Description of the task:
Please output only the lines running from the one that contains "How do I perform: Open" through the last line of the data below, exactly as they stand, with no pictures.

[Pixel coordinate grounding data]
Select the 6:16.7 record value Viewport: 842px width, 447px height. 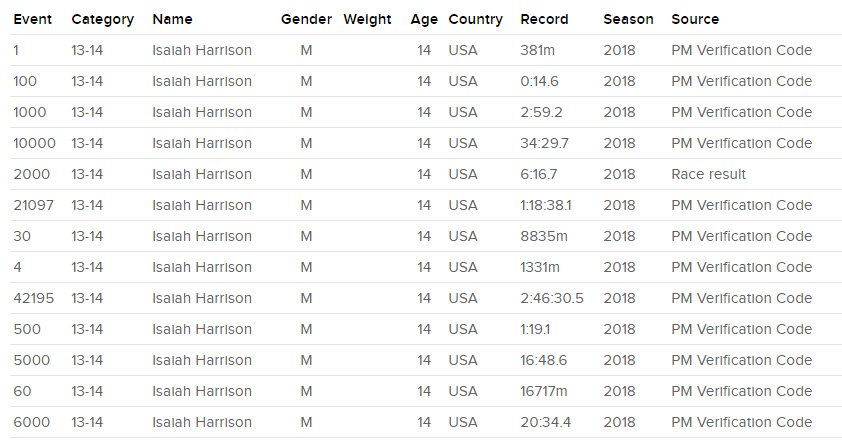coord(539,174)
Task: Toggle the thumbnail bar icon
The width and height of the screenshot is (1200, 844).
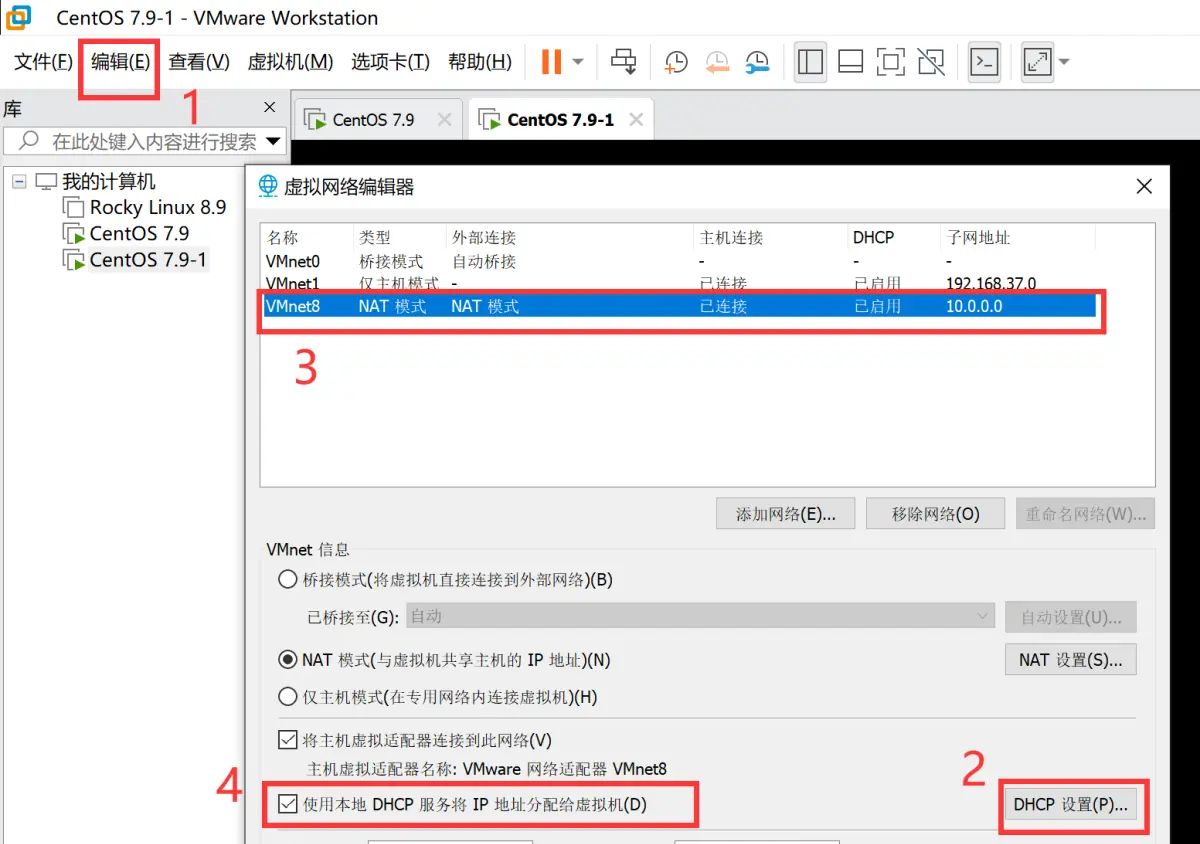Action: pos(850,61)
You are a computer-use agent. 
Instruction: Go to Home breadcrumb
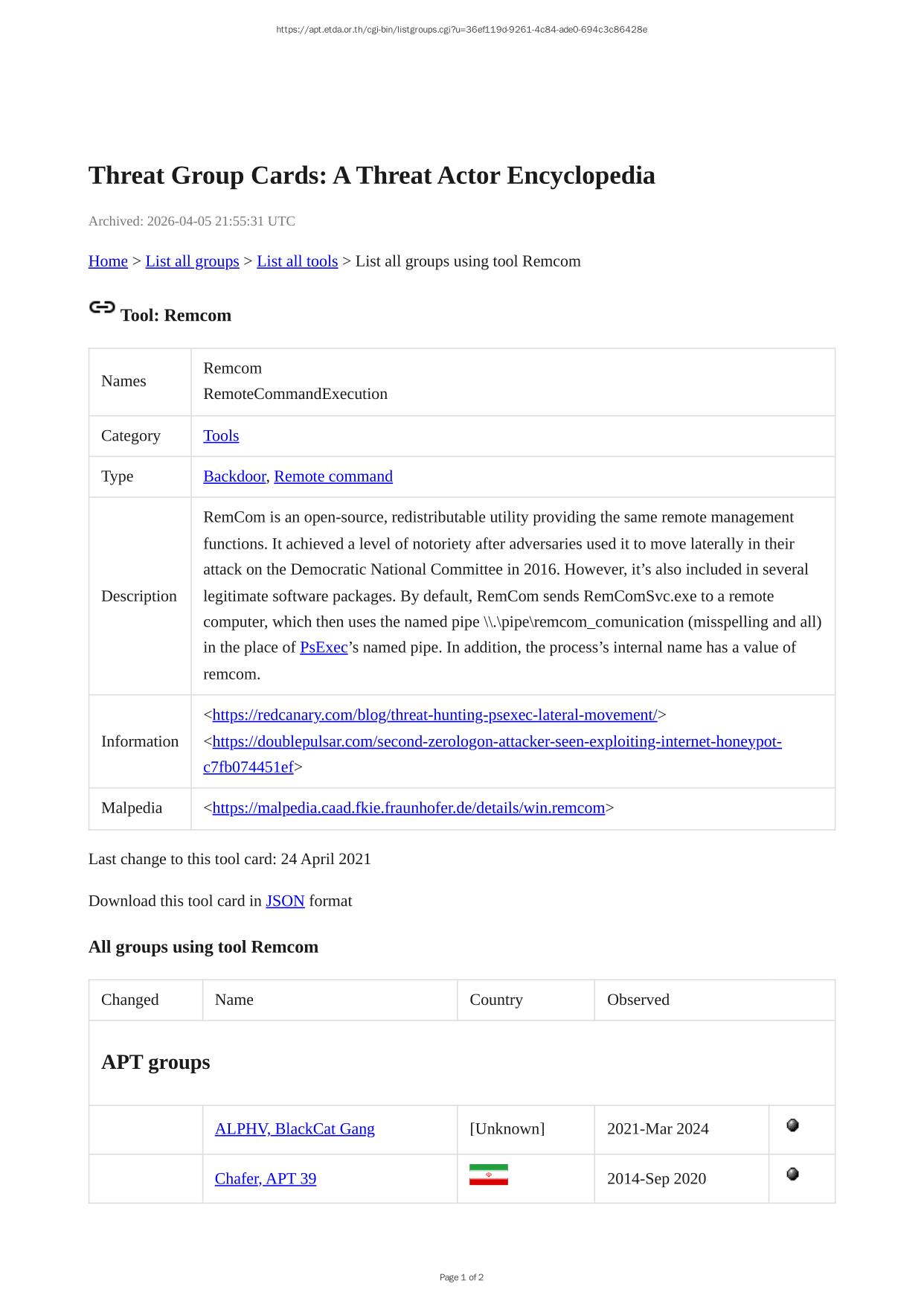click(x=108, y=261)

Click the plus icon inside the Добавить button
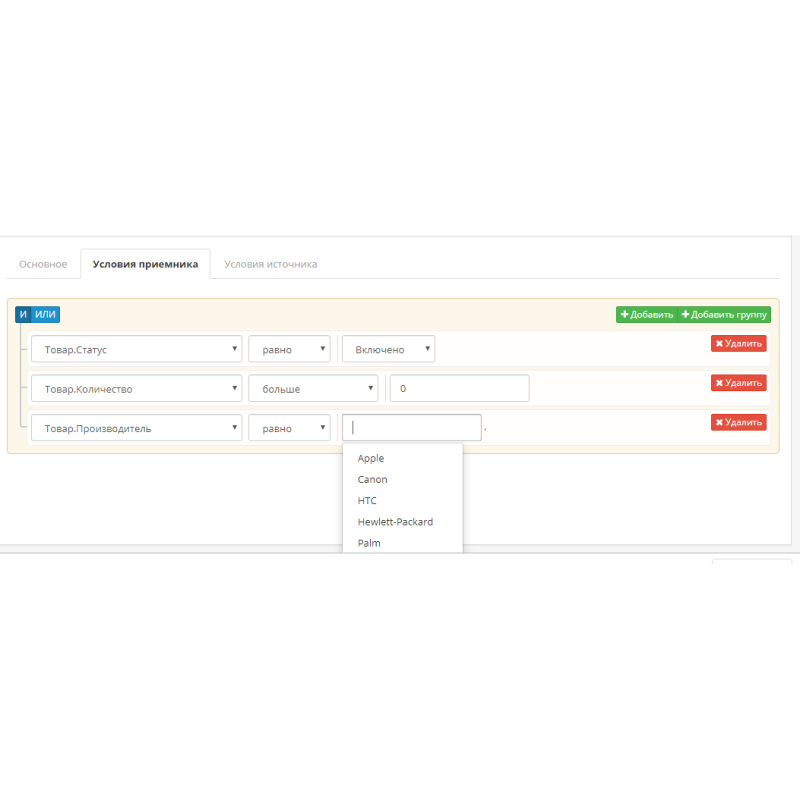[625, 314]
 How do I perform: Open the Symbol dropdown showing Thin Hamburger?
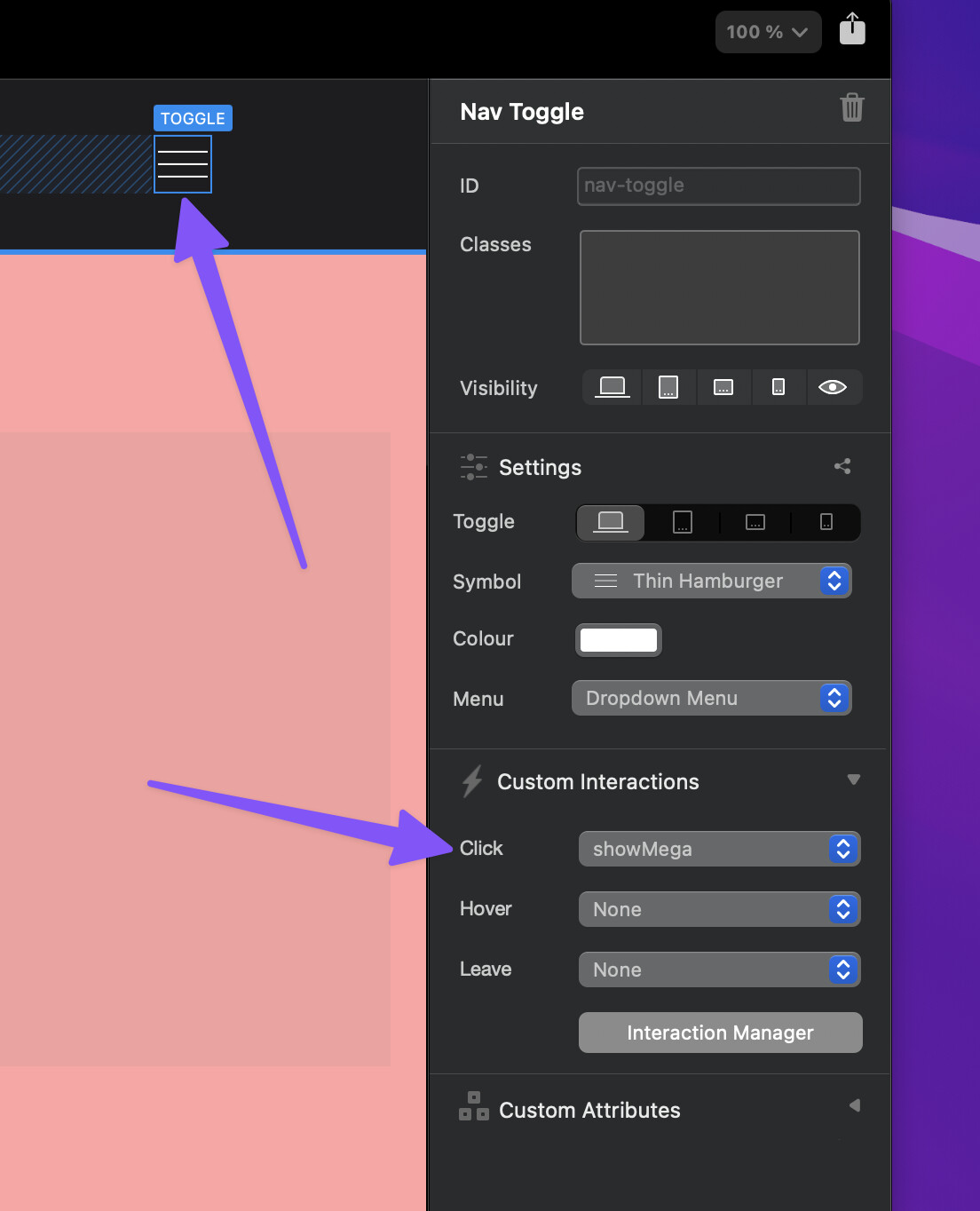[711, 582]
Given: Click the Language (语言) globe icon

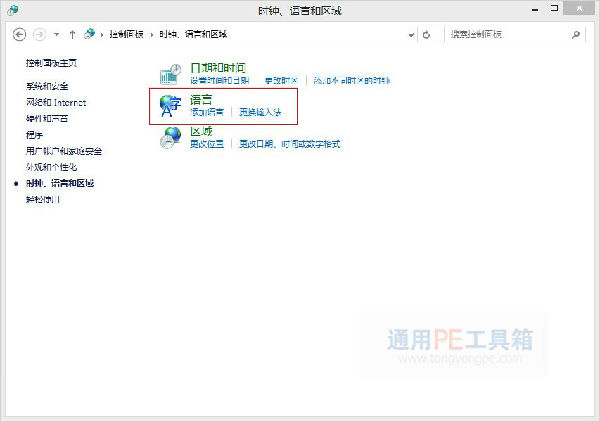Looking at the screenshot, I should pyautogui.click(x=172, y=105).
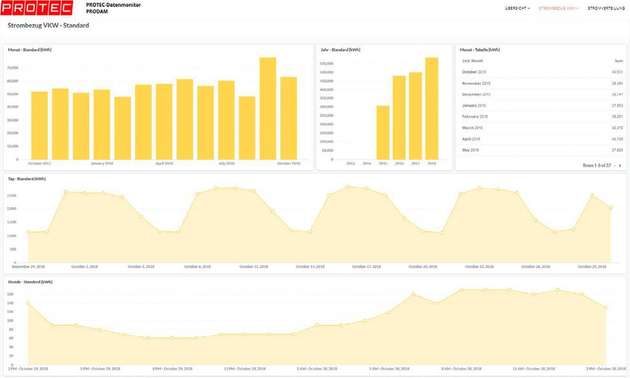Click the last data point on daily chart
630x378 pixels.
tap(611, 208)
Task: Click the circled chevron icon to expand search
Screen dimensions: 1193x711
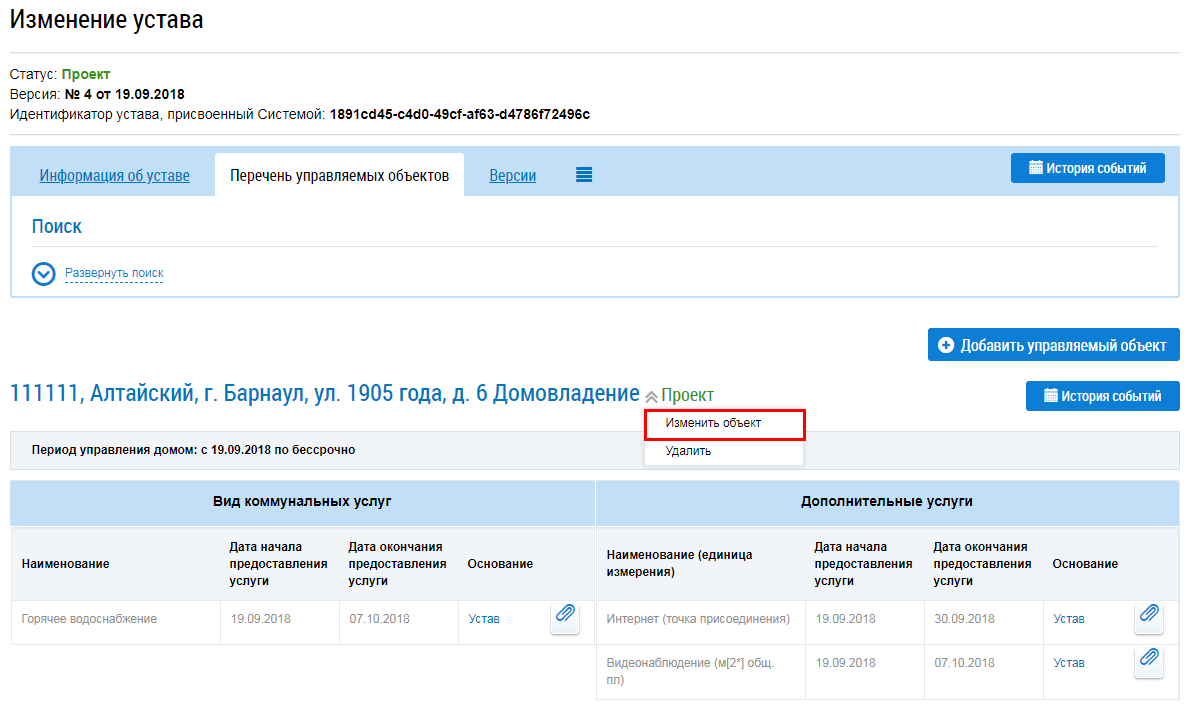Action: [x=43, y=274]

Answer to this task:
 How do I perform: Open the Symbol dropdown showing Thin Hamburger?
[711, 582]
Given: Click the Language (语言) globe icon

Looking at the screenshot, I should pyautogui.click(x=172, y=105).
Click the last data point on daily chart
630x378 pixels.
tap(611, 208)
Task: Click the circled chevron icon to expand search
Screen dimensions: 1193x711
Action: [x=43, y=274]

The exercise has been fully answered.